Of course it isn't, its merely the end of capitalism in Europe/US. China, India, Brazil even Australia are doing fine thank you very much. We are led to believe there is a world problem, but there isn't. In Asia they call it the "North Atlantic Financial Crisis", but the governments here try to paint a picture of everyone in the same boat in order to cover their failings...

Capitalism has not ended, its simply moved to China.... 
 

graham

New member
AndyF said:
Capitalism has not ended, its simply moved to China....

Given that China actually owns most of the US, they are probably laughing in Beijing now.

Alternatively

Given that China actually owns most of the US, they are panicking in Beijing now.
 

nickwilliams

Well-known member
graham said:
Given that China actually owns most of the US, they are panicking in Beijing now.

Graham, I think you can be absolutely sure that the Chinese have thought about the long term implications of this a lot more than their American counterparts have.
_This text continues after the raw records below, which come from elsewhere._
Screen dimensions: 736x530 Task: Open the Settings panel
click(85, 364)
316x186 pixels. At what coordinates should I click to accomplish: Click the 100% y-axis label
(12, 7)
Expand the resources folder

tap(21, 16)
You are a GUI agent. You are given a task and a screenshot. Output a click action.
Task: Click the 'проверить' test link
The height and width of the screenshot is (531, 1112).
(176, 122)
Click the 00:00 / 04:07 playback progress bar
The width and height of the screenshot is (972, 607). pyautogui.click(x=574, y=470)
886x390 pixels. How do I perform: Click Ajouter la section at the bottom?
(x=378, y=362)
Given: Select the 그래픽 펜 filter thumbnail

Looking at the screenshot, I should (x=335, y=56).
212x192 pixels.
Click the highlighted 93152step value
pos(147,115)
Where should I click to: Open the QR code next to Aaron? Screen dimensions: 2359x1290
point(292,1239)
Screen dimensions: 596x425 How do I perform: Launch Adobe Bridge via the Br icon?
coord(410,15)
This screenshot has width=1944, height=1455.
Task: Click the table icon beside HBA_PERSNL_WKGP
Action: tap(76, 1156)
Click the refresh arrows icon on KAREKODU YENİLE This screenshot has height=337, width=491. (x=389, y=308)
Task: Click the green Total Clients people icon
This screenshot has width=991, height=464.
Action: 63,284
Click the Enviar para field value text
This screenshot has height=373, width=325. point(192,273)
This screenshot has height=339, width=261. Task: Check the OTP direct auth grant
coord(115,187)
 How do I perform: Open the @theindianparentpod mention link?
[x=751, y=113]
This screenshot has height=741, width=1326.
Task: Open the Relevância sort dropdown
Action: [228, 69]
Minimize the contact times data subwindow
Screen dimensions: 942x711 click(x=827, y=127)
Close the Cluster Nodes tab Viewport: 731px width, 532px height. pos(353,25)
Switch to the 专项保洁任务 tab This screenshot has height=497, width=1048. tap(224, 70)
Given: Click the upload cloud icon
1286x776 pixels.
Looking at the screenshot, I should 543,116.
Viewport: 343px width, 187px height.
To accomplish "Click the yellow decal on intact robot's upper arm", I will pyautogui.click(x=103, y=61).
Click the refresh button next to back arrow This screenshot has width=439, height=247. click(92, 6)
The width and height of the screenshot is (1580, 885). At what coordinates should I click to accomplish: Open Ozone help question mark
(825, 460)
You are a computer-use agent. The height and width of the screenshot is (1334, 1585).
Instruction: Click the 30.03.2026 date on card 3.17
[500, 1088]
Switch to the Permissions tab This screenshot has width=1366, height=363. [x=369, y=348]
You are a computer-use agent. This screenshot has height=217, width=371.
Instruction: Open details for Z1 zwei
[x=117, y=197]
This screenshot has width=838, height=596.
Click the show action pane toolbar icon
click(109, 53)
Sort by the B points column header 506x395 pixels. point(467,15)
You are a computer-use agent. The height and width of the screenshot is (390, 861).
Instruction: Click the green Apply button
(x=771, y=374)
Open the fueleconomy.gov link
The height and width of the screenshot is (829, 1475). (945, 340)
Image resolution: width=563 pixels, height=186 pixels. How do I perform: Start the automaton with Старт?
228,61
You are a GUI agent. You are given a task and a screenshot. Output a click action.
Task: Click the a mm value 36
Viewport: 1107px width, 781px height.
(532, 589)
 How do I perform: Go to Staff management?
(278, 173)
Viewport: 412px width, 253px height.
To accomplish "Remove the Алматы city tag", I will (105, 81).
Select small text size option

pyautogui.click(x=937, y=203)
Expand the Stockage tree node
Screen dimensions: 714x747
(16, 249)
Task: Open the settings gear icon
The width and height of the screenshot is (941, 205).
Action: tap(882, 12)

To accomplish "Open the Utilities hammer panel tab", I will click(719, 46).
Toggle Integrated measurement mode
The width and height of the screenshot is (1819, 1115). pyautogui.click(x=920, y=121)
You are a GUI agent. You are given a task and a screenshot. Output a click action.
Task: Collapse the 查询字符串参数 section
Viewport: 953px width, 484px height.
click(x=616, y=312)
There are things which make the Chinese panic, but I don't think this is one of them.

Nick.
 

Amy

New member
Oooooh just applied at Carslbad :D My fav part of the job posting is "Several of the tours are strenuous and require extended periods of time underground, crawling through tight passage ways and climbing on uneven and slippery surfaces."

HELL YES.

Paid to do off-trail tours, that include off-trail caving? I think this is a brilliant idea.
 

graham

New member
Nick

You will note that I gave two alternatives. I think that 'inscrutable' remains a useful term.